GENESEE & WYOMING INC.

     The undersigned hereby appoints MORTIMER B. FULLER, III and ADAM B. FRANKEL, and each of them, proxies for the undersigned, with full power of substitution, to vote all shares of the Class A Common Stock, all shares of the Class B Common Stock (if any), and all shares of 4% Senior Redeemable Convertible Preferred Stock, Series A (if any) of GENESEE & WYOMING INC. (the “Company”) owned by the undersigned at the Annual Meeting of Stockholders of the Company to be held at the Hyatt Regency Greenwich, 1800 East Putnam Avenue, Old Greenwich, Connecticut 06870, on Wednesday, May 12, 2004 at 10:00 a.m., local time, and at any adjournment or adjournments thereof.

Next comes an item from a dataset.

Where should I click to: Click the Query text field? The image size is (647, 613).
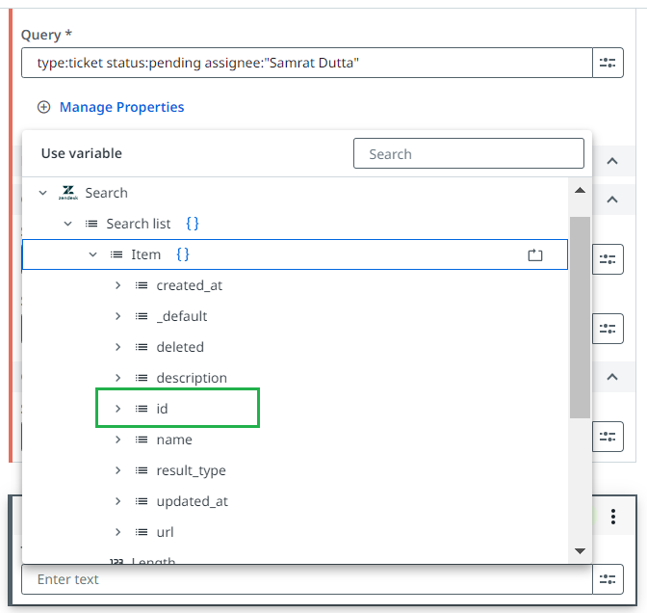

     This Proxy is solicited on behalf of the Board of Directors of the Company. This Proxy will be voted as specified by the undersigned. This Proxy revokes any prior proxy given by the undersigned. Unless authority to vote for one or more of the nominees is specifically withheld according to the instructions, a signed Proxy will be voted FOR the election of the three nominees for directors and, unless otherwise specified, FOR each of the other two proposals listed herein and described in the accompanying Proxy Statement. The undersigned acknowledges receipt with this Proxy of a copy of the Notice of Annual Meeting and Proxy Statement dated April 19, 2004, describing more fully the proposals set forth herein.